# Maps of khazad dum



## Alatar (Oct 26, 2005)

Hey, do any of you know where there are some decent maps of moria?


----------



## Maeglin (Oct 26, 2005)

I'm not sure if any maps of Moria have been made, have you tried searching the forums? Perhaps in one of the books of Tolkien maps out there there is something about Moria. I don't know the names of any of the books off the top of my head though.


----------



## Alatar (Oct 26, 2005)

I've seen one before from atlas of middle earth, it was good, but I can't find it anymore.


----------



## Wonko The Sane (Jan 23, 2006)

The Atlas of Middle-Earth has maps of sections of Moria on pages 129-130.

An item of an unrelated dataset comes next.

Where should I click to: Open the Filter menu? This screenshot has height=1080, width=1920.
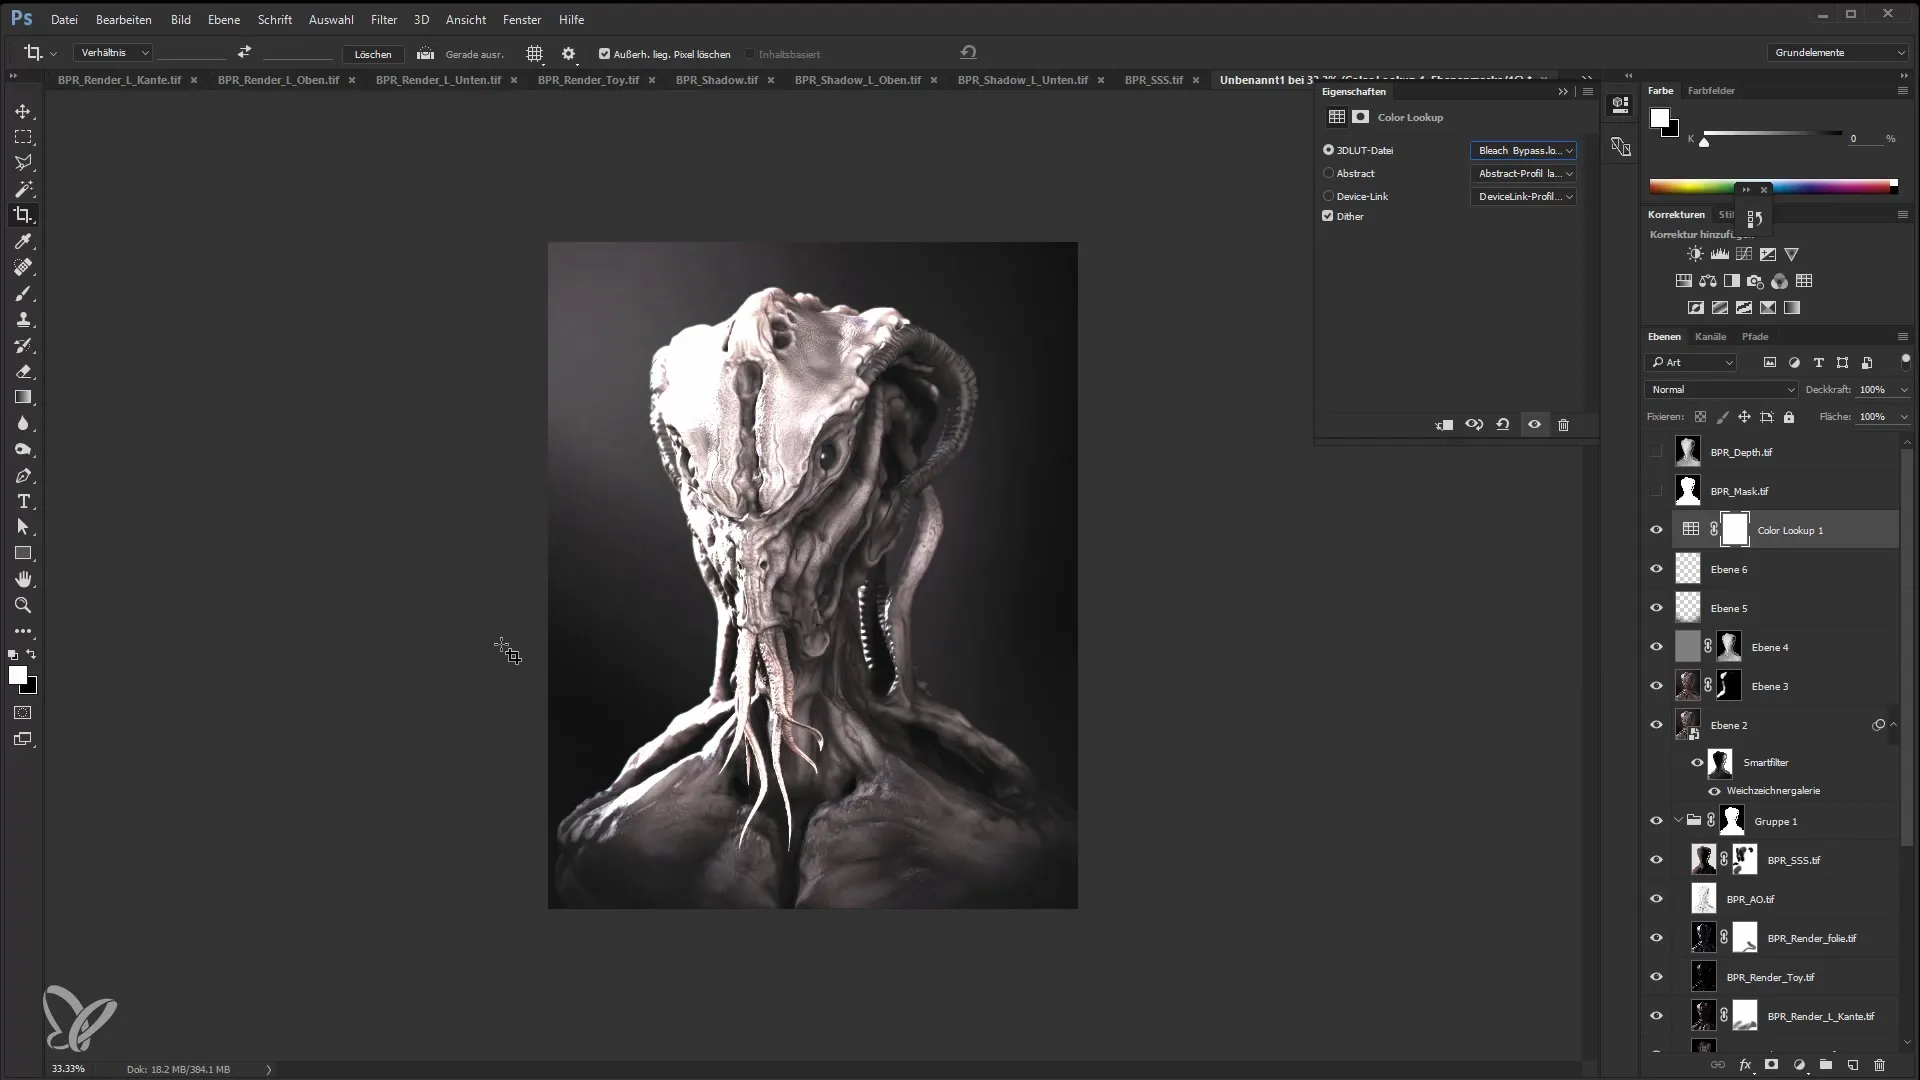[384, 18]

These are, I gather, gleaned from descriptions of the Fellowship's journey through the mines, rather than any drawings Tolkien himself made. 

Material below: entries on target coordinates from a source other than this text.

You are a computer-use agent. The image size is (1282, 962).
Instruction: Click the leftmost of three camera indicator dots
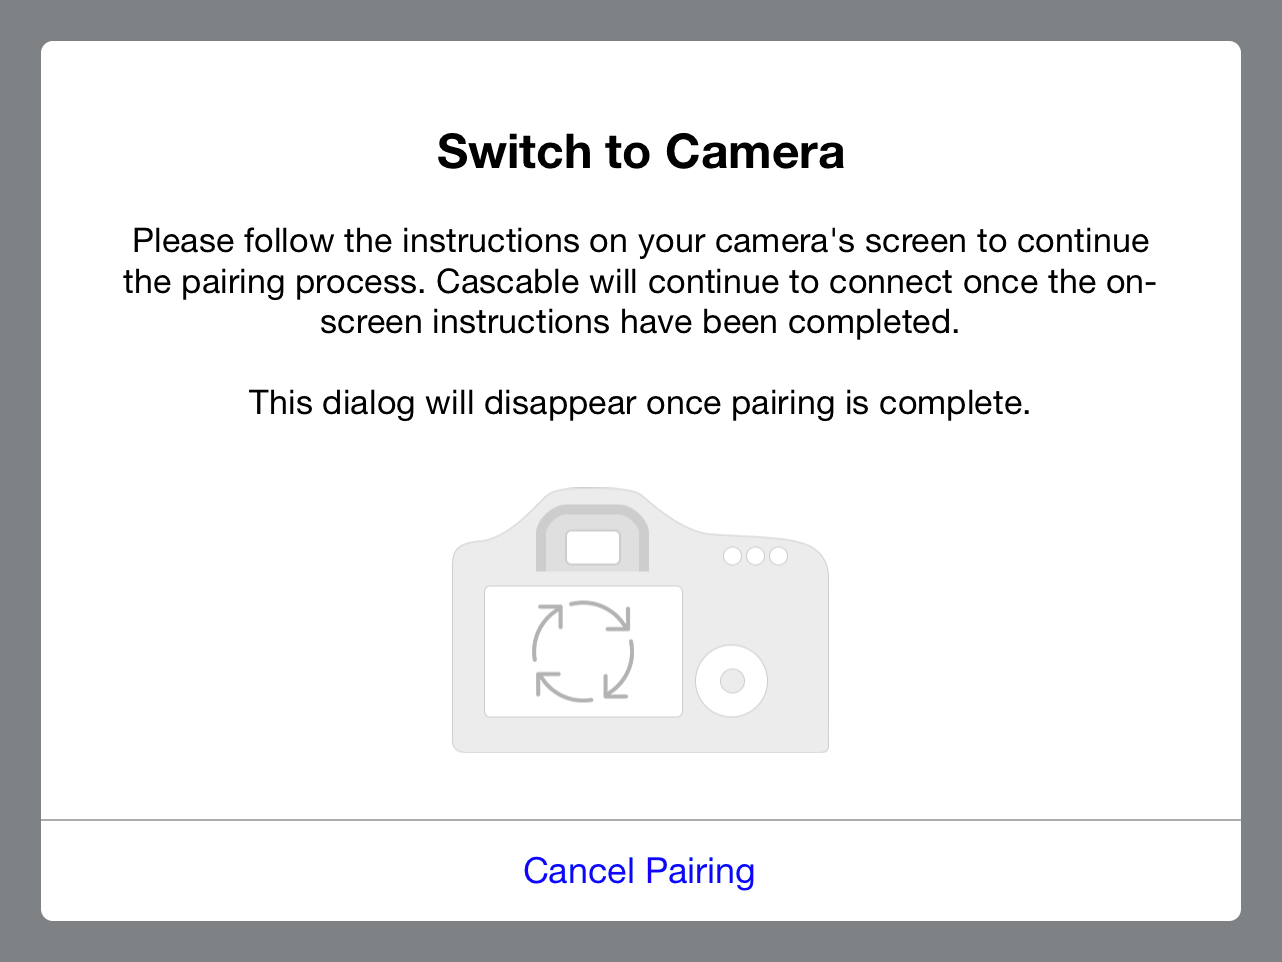click(732, 556)
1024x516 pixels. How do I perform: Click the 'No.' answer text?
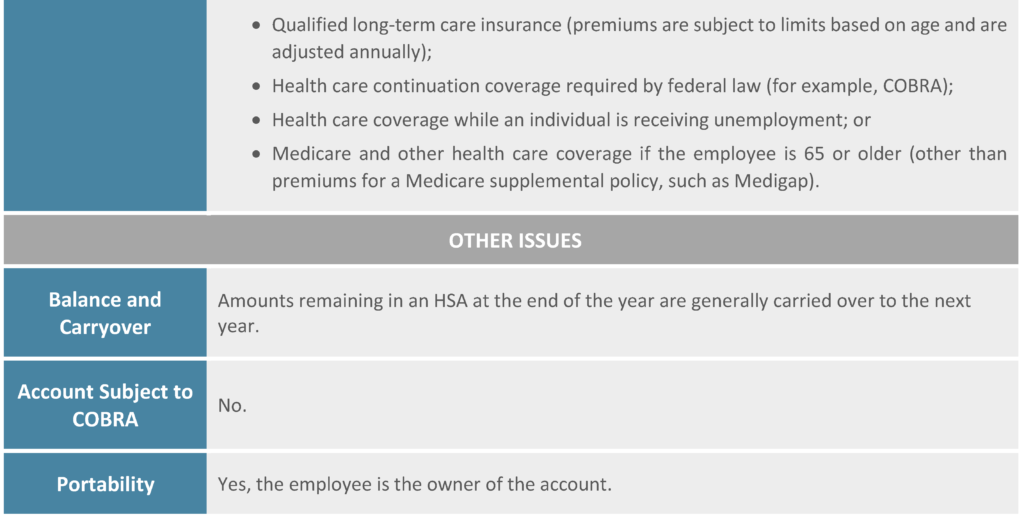(x=232, y=406)
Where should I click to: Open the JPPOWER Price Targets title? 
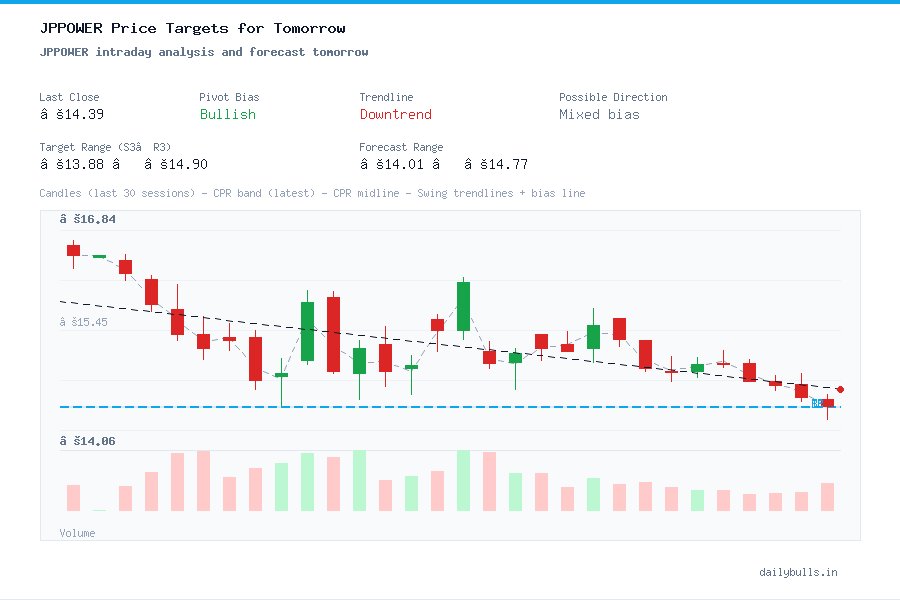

There isn't much. A large aerial view of Caradhras showing the paths the Fellowship and Gandalf travelled and how they relate to the outside of the Mountain.
Then there's a small map of what appears to be the pool and the gates to Moria. Then there's a map fo the great hall and the Chamber of Records, etc. and one of Durin's tower.

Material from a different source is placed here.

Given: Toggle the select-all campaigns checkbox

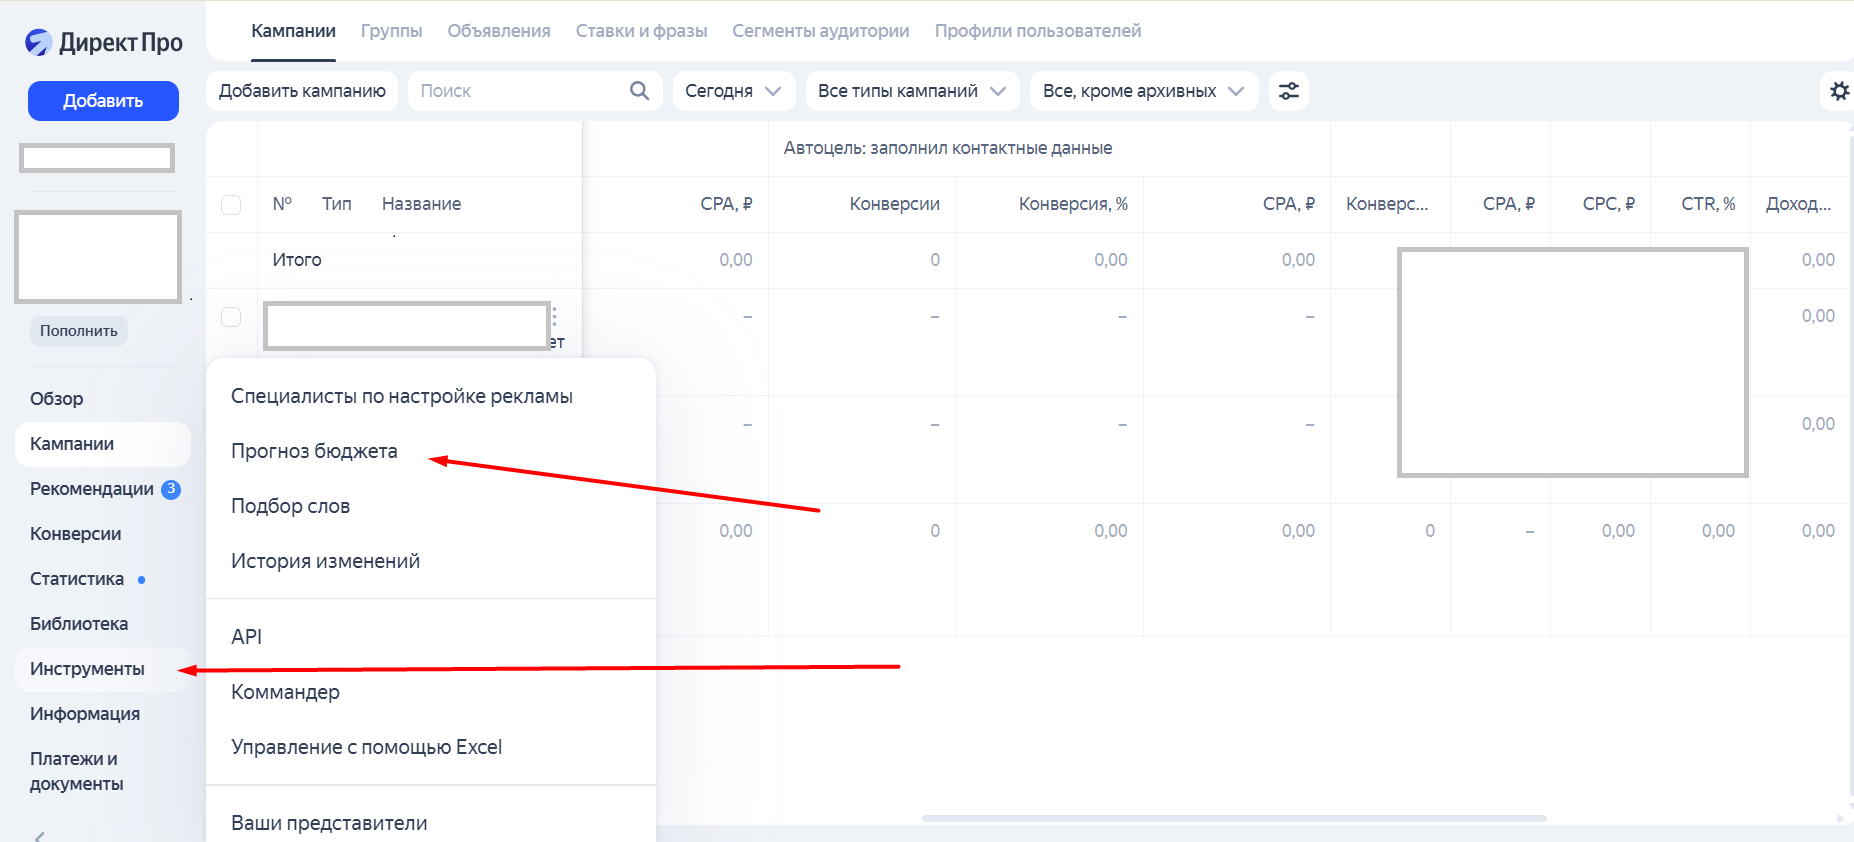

All very small, and the interior bits of Moria are woefully incomplete. The one of the halls of Moria is just a sort of floorplan of the halls the fellowship reach towards the end of their journey, and the other one of Durin's tower is a sort of cross-section which doesn't make much sense.

It's probably not what you're looking for. I don't know anywhere where you could find a map of Moria's extent though.


----------